The Serious Business of Public Communication
If you have not yet examined the AAG Long Range Plan, 2015-2025, then I encourage you to do so. It provides a useful update on the Association’s progress since its 2002 strategic plan and offers 20 specific recommendations important for the future of AAG and the discipline of geography. One of those recommendations calls on us to “promote outreach and engagement,” which includes encouraging and training AAG members to write and speak for general audiences to maximize the contributions of geography to public debates, policy initiatives, and the broader civic society.
Many of my presidential columns over the coming year, including this one, will focus intently on offering some ideas on how geographers can further enhance their level of public engagement and outreach, communication savviness, and skills in advocacy and disciplinary promotion. Much of my time and energy will be spent developing an initiative I call “Geography is REAL” (Responsive, Engaged, Advocating, and Life-Improving). With the approval and help of the AAG Council, I hope this initiative will yield concrete programmatic results.
The purpose of REAL is to create and open spaces within our discipline to demonstrate the larger public value of a geographic perspective to a wider world. Making Geography REAL is also about supporting geographers as they move beyond simply analyzing issues and problems to making informed and ethical interventions in how public groups understand, debate, and act on those problems.
An important part of any effort to enhance the engagement and outreach focus of our discipline must address the centrality of public communication within the scientific process and its importance to the health of geography as a discipline competing for resources, practitioners, policy position, media recognition, and simply respect. The purpose of this column is to characterize public communication as “serious business,” meaning that the consequences of effective or poor communication should not be taken lightly. Moreover, writing and speaking to wider publics is indeed work and it requires strategies. The AAG can play a key role in training members in these strategies while also carrying out its own impressive communication efforts with social media, SmartBriefs, and the new Data Dashboard. I conclude this column with some specific suggestions to help start this process.
Before moving on, allow me to make an important point. I emphasize “publics” as plural, recognizing there are a vast number of community groups, governmental agencies, educational institutions, media outlets, non-profits, and private firms within which the work and perspectives of geographers can and do make a difference. The public is most assuredly our colleagues and students in the academy and our co-workers in the industry workplace, but I am especially mindful about engaging non-academic communities who are often unhelpfully lumped together as “the general public.”

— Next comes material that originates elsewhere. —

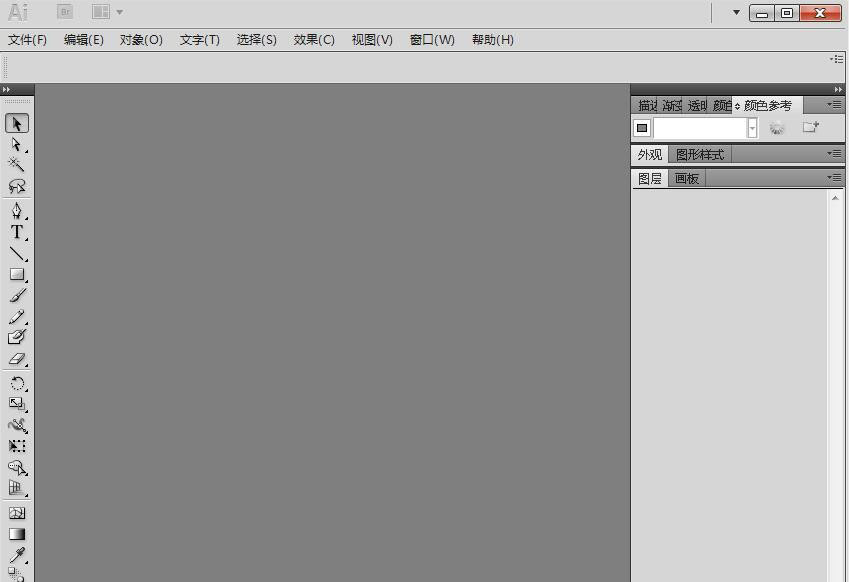Select the Gradient tool in the toolbar
The image size is (849, 582).
click(x=16, y=533)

While the AAG long-range plan is correct in arguing that “[g]eographic scholarship is increasingly influential beyond academia” (p. 13), there remains a great need to elevate and clarify geography’s wider public identity and to communicate more effectively and broadly the case for geography as a transformative and uniquely integrative field. At grocery store checkout lines, at my local bar, and even at family reunions, I find ordinary, everyday people blissfully unaware of what geographers do and what they bring to addressing social and environmental issues and problems. As my colleague Josh Inwood (at Pennsylvania State University) is known to say in working with public groups: “Geography is the most important thing that most people have never thought about.”
Public Communication as Matter of Science and Survival
Pubic communication is not something that comes easily or naturally to everyone, and individual scholars and academic programs have not traditionally prioritized it. Many of us have viewed efforts to engage and communicate with public groups as simply a matter of marketing or service rather than the “real” work of scientists. The process of translating and disseminating one’s scholarship to popular audiences is actually an important form of scientific work. Public communication is central to scientific process because it legitimizes the social relevance and broader implications of the science. Good science, in my view, does not stop at the publication of a journal article or book chapter, but seeks to make those findings understandable, relatable, and useful to a larger world.

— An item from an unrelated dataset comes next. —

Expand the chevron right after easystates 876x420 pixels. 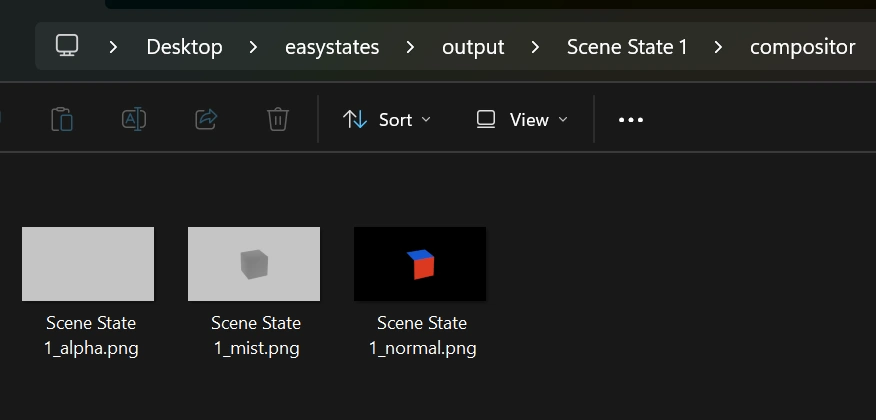[411, 47]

Has science ever been about just the work in the laboratory, in the field, or in the archives? Very seldom do we carry out science merely for the purposes of testing hypotheses, formulating new social theory, or mapping change across the landscape. We undertake our scholarship to affect change, whether that means changing the conversation about a scientific issue, often of public importance, or going as far as resisting what we see an injustice within society. Demonstrating the broader impact of research is a now an established evaluation criteria for grant proposals submitted to funding agencies such as the NSF. Offices of research and deans at universities now employ communication staff who work with faculty and students to promote public understanding and appreciation of scholarship. Such outreach efforts are essential when we recognize that many lay communities are not reading research papers—even if they could get behind the paywall of publishers.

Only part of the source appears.